## Set of tasks
• a. In the penguin excerpt, what does the name Aptenodytes mean?
• b. From the penguin excerpt, extract word for word the passage that begins at the words "But it was not" and stops after "at something important.".

## Document excerpt

By the early twentieth century penguins had been a focus of scientific research for some years. A German expedition in 1882–1883, one of the first in the region, investigated the king penguins of South Georgia. This work led
to some of the first insights into penguins’ behaviour and breeding habits, but included the unorthodox method of strapping the birds to posts in leather corsets while in captivity. Unsurprisingly, the British did not continue this practice.
Wilson took charge of much of the biological work, observing the behaviour and characteristics of local wildlife, collecting samples, dissecting and then analysing them under his microscope. In particular, he had developed a passion for the tall, yellow-breasted emperor penguins on the first Discovery expedition. Wilson had been transfixed by the discovery of the first colony of these majestic birds on the other side of Ross Island, at Cape Crozier. Visiting the rookery in early summer, during September 1903, he had been disappointed to find the eggs hatched, implying the penguins had mated and the chicks had been born in winter. A later visit suggested the chicks had a mortality rate of around seventy per cent, which seemed remarkably high to the British scientist.
But it was not merely the life cycle of the emperor penguin that fascinated Wilson: the birds were thought to be something of an early evolutionary offshoot. Their full scientific name is Aptenodytes forsteri, in honour of Captain Cook’s naturalist, Johann Reinhold Forster, who was one of the first to describe these incredible creatures. Aptenodytes means ‘featherless diver’, referring to the birds’ remarkable underwater abilities and their four layers of feathers, which look something like scales. To Wilson, these scale-like feathers hinted at something important.
In 1861 a specimen of a small dinosaur was discovered in a Bavarian limestone quarry. Called Archaeopteryx, the find was a revelation. Detailed feathers were clearly visible on two slabs of limestone, along with a toothed jaw and a long bony tail. It pointed to birds having evolved from flying reptiles. Despite being a deeply religious man Wilson was not closed to scientific ideas that might question his faith, and he commented in one of his many reports from the Discovery expedition: ‘The possibility that we have in the emperor penguin the nearest approach to a primitive form not only of a penguin but of a bird, makes the future working out of its embryology a matter of the greatest possible importance.’

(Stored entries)
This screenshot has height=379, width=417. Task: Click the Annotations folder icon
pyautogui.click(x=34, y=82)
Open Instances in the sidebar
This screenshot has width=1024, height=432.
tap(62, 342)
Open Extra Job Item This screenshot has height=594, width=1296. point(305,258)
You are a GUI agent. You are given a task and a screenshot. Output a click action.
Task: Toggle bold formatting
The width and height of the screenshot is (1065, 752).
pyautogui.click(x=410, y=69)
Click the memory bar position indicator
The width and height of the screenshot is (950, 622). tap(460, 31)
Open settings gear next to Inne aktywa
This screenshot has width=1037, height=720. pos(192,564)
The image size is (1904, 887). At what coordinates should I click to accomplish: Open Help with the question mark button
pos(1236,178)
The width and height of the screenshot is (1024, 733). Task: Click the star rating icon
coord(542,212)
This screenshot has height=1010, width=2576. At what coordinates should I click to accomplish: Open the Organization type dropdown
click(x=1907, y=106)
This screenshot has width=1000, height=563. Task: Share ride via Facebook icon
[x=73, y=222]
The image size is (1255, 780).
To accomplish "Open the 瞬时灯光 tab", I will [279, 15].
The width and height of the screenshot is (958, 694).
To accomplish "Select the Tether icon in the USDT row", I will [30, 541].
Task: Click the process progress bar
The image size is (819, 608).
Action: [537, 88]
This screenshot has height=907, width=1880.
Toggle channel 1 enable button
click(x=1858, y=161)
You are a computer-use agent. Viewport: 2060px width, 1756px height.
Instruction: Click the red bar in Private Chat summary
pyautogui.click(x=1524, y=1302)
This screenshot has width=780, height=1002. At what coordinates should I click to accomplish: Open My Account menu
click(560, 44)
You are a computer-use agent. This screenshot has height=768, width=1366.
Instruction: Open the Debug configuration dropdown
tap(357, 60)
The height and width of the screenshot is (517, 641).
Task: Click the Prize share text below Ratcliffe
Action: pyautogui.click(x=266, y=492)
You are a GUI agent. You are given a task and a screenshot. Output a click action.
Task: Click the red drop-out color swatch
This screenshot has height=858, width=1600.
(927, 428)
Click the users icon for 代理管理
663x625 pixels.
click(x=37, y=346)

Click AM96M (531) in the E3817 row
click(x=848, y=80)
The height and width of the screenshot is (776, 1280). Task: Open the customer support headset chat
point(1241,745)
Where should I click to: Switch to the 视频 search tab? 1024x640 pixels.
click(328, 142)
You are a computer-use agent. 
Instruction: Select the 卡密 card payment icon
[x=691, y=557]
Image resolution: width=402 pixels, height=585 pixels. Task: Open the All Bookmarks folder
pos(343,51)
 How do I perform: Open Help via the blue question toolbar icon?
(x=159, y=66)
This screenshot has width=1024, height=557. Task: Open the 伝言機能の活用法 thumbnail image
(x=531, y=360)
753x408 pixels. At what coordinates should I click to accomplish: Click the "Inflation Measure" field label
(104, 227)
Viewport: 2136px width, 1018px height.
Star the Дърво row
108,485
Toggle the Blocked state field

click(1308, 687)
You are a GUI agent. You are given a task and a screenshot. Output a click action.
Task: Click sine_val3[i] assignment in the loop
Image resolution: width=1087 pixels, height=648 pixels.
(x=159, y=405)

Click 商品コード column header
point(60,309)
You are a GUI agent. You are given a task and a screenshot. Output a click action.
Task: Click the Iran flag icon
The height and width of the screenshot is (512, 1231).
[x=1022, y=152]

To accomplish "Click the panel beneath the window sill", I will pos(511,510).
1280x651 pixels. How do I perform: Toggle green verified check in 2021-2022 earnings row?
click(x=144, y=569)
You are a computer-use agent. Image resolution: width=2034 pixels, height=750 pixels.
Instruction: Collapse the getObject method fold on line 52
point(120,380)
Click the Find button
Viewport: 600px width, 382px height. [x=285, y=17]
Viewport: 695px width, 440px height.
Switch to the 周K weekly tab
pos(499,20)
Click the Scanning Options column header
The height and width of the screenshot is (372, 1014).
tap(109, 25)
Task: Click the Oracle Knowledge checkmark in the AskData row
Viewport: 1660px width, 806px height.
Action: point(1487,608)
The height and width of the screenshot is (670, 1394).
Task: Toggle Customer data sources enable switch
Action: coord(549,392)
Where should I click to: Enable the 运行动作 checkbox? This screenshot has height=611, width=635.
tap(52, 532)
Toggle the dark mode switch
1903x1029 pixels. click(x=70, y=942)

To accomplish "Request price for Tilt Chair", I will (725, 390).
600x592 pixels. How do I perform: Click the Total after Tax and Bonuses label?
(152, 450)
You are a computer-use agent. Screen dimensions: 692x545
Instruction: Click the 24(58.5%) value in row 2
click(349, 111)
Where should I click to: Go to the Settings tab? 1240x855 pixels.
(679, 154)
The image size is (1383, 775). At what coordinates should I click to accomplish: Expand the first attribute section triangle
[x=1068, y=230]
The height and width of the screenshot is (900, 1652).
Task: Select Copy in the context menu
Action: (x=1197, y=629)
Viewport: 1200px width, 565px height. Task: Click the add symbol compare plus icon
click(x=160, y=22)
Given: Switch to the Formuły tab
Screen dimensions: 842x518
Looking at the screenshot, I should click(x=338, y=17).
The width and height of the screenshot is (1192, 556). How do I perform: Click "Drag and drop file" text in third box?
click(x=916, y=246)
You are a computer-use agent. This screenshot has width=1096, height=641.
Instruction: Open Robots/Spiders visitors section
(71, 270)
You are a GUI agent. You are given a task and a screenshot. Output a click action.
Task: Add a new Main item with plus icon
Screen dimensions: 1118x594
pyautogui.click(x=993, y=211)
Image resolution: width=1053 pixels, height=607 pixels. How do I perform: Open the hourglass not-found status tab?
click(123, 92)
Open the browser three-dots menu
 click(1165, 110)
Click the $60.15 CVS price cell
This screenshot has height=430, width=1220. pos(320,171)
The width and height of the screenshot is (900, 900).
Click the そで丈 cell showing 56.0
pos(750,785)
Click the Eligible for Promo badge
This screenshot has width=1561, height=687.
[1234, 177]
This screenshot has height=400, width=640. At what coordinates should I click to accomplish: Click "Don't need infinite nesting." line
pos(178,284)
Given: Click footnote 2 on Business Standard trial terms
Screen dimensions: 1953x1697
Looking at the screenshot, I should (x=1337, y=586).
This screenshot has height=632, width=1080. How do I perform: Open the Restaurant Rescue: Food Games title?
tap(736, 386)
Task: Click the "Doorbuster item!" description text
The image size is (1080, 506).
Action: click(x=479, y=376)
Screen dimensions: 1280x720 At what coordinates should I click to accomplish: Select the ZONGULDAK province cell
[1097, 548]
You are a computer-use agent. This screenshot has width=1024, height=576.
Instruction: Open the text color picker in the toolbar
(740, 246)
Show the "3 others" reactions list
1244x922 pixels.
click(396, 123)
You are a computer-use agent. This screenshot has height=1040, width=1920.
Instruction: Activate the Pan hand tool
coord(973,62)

## Responses by task
• a. 'Featherless diver'

• b.
But it was not merely the life cycle of the emperor penguin that fascinated Wilson: the birds were thought to be something of an early evolutionary offshoot. Their full scientific name is Aptenodytes forsteri, in honour of Captain Cook’s naturalist, Johann Reinhold Forster, who was one of the first to describe these incredible creatures. Aptenodytes means ‘featherless diver’, referring to the birds’ remarkable underwater abilities and their four layers of feathers, which look something like scales. To Wilson, these scale-like feathers hinted at something important.